Being able to sew is a skill, that many of my age group weren’t really taught, so I taught myself!
If like me you’re learning more and more about how textile waste predominantly from fast fashion brands affects our planet, and the people making those clothes, you might be thinking about learning to sew your own clothes, or to be able to upcycle some pieces you’ve picked up secondhand, or perhaps you want to be able to repair or alter clothes already in your wardrobe.
It can be quite overwhelming, so I thought I’d share my 6 sewing essentials, to help get you on your way. Whether you’re thinking about it, or you’ve taken the dive and have a sewing machine already but haven’t quite plucked up the courage to use it yet.
1. Sewing machine
This one may be a little obvious, but unless you’re planning to hand sew you’ll need a sewing machine.
I use the Singer Professional C430 which I got on sale at the Official Singer Outlet website. It’s currently on sale for just under £500, but this is my second machine. I chose this one because of my illness and symptoms - sometimes I can’t sit on my bum but I can stand or kneel, and it’s machine has a grey “auto-sew” options, which means I can press a button instead of using the pressure foot.
A great beginner sewing machine which I learned on and is much cheaper is the Brother LK14s, sometimes they’re on sale in Argos or John Lewis for around £80. You can also pick up great beginner sewing machines secondhand, but I wold advise if you do this to take it/send it to a sewing machine repair/service person to make sure everything is working as it should.
The main things you should look out for are - making sure there is a basic straight and zig zag stitch, as you’ll likely need both of these.
2. Cutting tools
This may be technically 4 essentials but who’s counting? (Lol me)

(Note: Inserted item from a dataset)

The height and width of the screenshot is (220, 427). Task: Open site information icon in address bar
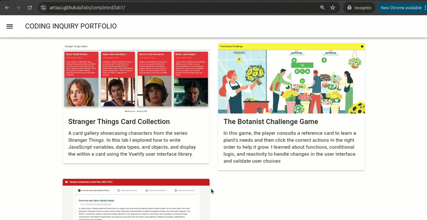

You’ll be cutting fabric so you need a good, sharp pair of fabric scissors. I use these purple handled ones which I picked up from Amazon, you can find different length blades, left handed scissors or easy grip ones if you need them.
The green handled ones are pinking shears, which are great to use on fabrics like satins which may fray easily. They cut in a zig zag line as opposed to a straight line and help to reduce bulk in projects which you may need to flip out (I use them a lot when making bucket hats).
When you’re shipping the tails of thread from projects, you’ll find it useful to have some smaller scissors, thread cutters or embroidery scissors to make sure you can get as close as possible for a more polished look on your projects. I got these in a set from hobby craft (which they don’t have on their website), which came with a small pair of scissors and a larger pair which I use to cut out my paper patterns (pro tip: use different scissors for fabric and cutting your paper patterns out, you don’t want to ruin your fabric scissors!)
Arguably, you may find a rotary cutter useful. Personally, I don’t like working with one, I just don’t find it as easy to cut accurately, but some people find them better than scissors.
3. Clips or pins
There’s a few options available, and you can have different ones for different uses, or just use one type. Personally I use three types.
My most used are probably wonder clips, you can get the, pretty much anywhere and they are cheap but they’re also made of plastic. I can be a bit clumsy and end up stabbing myself too much with regular pins, which is why I choose clips, but they’re not suitable for everything as they’re bulky. They also leave no pin marks.
When I need to pin something more delicately, I just use standard pins like these ones.
My favourite though as these wonder pins by Clover MFG - clips/pins, because sometimes my hands don’t work right and you can pin 3m layers of fabric using one one hand!
4. Tape measure
You will 100% need a tailors tape/sewing tape measure! and if you’re anything like me, you’ll need 5 or 6 because I can never find mine.
Whether you’re measuring out small pieces for scrunchies or taking body measurements of yourself or others, this will be your best friend. You can pick one up from any craft shop, haberdashery or online.
Something really handy to have multiple of again are marking tools. You have a few different options.
The first one (which I use mostly) are fabric marking pens - they usually come as a set of different colours, including a white one to help with darker fabrics. They either usually disappear when you apply heat (so if you’re iron pressing your project) or water (so they come out in the wash).
Your other option is tailor’s chalk, this can easily be rubbed off and comes out in the wash too.
You can of course just use a pencil, or lightweight pen if you can’t find marking pens or tailors chalk, but you may only want to do this if you won’t be able to see it.
and here’s a bonus one for you!
One thing I definitely have to practice daily is patience. You won’t be able to sew a ball gown on your first go, but as you practice more, you’ll learn new skills and get better at sewing. I have been known to abandon projects at the first sign of trouble, or to throw a bobbin across the room when something isn’t going right. When this happens, I get up, put the kettle on, make a coconut milk latte, and take a breather.
I really hope you found this useful, let me know in the comments if you did, or if there’s anything you think I’ve missed.